▶ **EXERCISE SET**
1. Summarize the quarterly financial results excerpt on interest expense, pretax earnings and taxes in two sentences.
2. Continue the quarterly financial results excerpt on interest expense, pretax earnings and taxes, picking up after its final sentence.

▶ **EXCERPT PROVIDED**
______

Net interest expense for the quarter was $1.3 million, compared with $0.9 million for the same period last year. Net interest expense increased in the second quarter of Fiscal 2017 primarily because of increased revolver borrowings compared to the previous year as a result of the Little Burgundy acquisition in the fourth quarter of Fiscal 2016.

Pretax Earnings
Pretax earnings for the quarter were $21.2 million in Fiscal 2017 and $11.6 million last year. Included in Fiscal 2017’s pretax earnings is a gain on the sale of the Lids Team Sports business of $2.5 million primarily related to final working capital adjustments. Adjusted for the Excluded Items in both years and the Lids Team Sports gain this year, pretax earnings for the quarter were $10.8 million in Fiscal 2017 compared to $13.3 million last year. A reconciliation of non-GAAP financial measures to the most directly comparable GAAP measure is posted on the company’s website in conjunction with this document.
Taxes

The effective tax rate for the quarter was 31.6% in Fiscal 2017 compared to 34.4% last year. The adjusted tax rate, reflecting the exclusion of the Excluded Items and the gain on the sale of Lids Team Sports, was 35.8% in Fiscal 2017 compared to 36.2% last year. The lower adjusted tax rate for this year was due to the work opportunity tax credit in Fiscal 2017 which had expired in Fiscal 2016 and changes in expected annual rates.

______

▶ **RAW DATA**
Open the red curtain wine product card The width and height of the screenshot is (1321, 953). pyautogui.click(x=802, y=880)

______

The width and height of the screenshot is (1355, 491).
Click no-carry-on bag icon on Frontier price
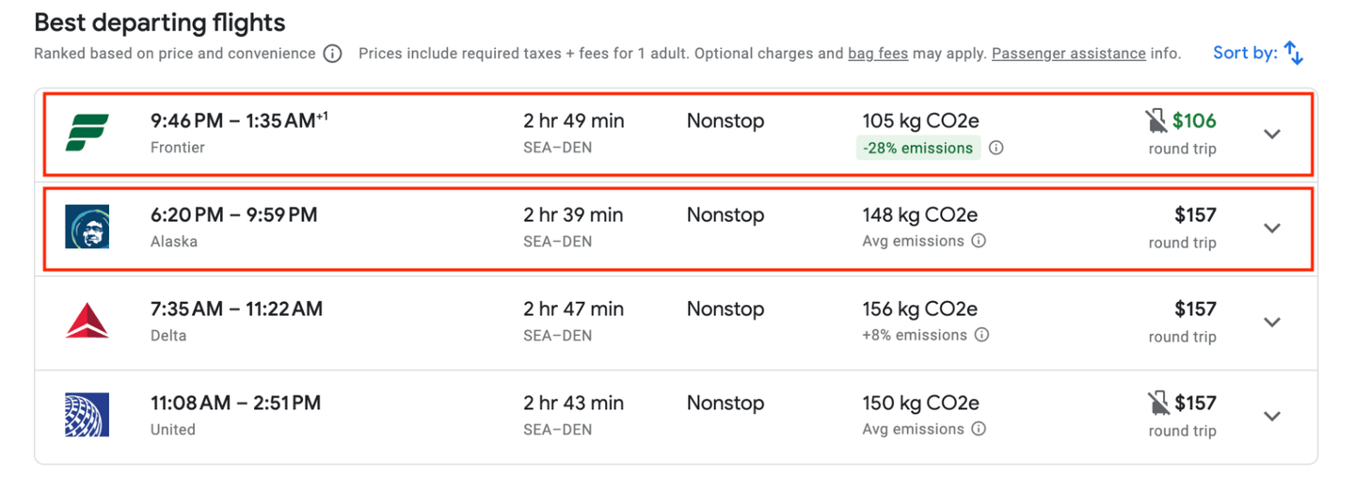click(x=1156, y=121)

______

▶ **SOLVED PROBLEMS**
1. Net interest expense for the quarter rose to $1.3 million from $0.9 million, mainly because of higher revolver borrowings tied to the Little Burgundy acquisition, while pretax earnings increased to $21.2 million from $11.6 million, a figure that includes a $2.5 million gain on the sale of the Lids Team Sports business. Adjusted pretax earnings were $10.8 million compared to $13.3 million, and the effective tax rate fell to 31.6% from 34.4%, with the lower adjusted rate of 35.8% versus 36.2% attributed to the work opportunity tax credit and changes in expected annual rates.

2.
Exhibit 99.2

Earnings From Continuing Operations After Taxes

Earnings from continuing operations were $14.5 million, or $0.72 per diluted share, in the second quarter of Fiscal 2017, compared to earnings of $7.6 million, or $0.32 per diluted share, in the second quarter last year. Adjusted for the Excluded Items in both periods and the gain on the sale of Lids Team Sports this year, second quarter earnings from continuing operations were $6.9 million, or $0.34 per diluted share in Fiscal 2017, compared with $8.5 million, or $0.36 per diluted share, last year. A reconciliation of non-GAAP financial measures to the most directly comparable GAAP measure is posted on the company’s website in conjunction with this document.

Segment Results
Lids Sports Group

Lids Sports Group’s sales for the second quarter decreased 15.0% to $189 million from $222 million last year. Most of the decline in sales is due to the loss of sales from the Lids Team Sports business, which was sold in the fourth quarter last year.

Comparable sales, including both same store and comparable direct sales, were flat this year compared to an 8% increase last year. Combined comparable sales for the third quarter through August 27, 2016 decreased 1%.

The Group’s gross margin as a percent of sales increased 480 basis points with about two-thirds of the improvement due to the loss of the wholesale business which had lower margins. The remaining improvement in retail was driven by decreased shipping and warehouse expense and decreased promotional activity. SG&A expense as a percent of sales increased 360 basis points, due to the sale of the wholesale business which had lower SG&A expense. SG&A expense in the remaining retail businesses was not able to leverage due to increased store and e-commerce related expenses, primarily fees to drive customer traffic to the new website, freight from the stores to the customers, and occupancy expenses and increased bonus expense in non-store related expenses.
 
The Group’s second quarter operating earnings for Fiscal 2017 were $7.1 million, or 3.8% of sales, up from earnings of $5.6 million, or 2.5% of sales, last year.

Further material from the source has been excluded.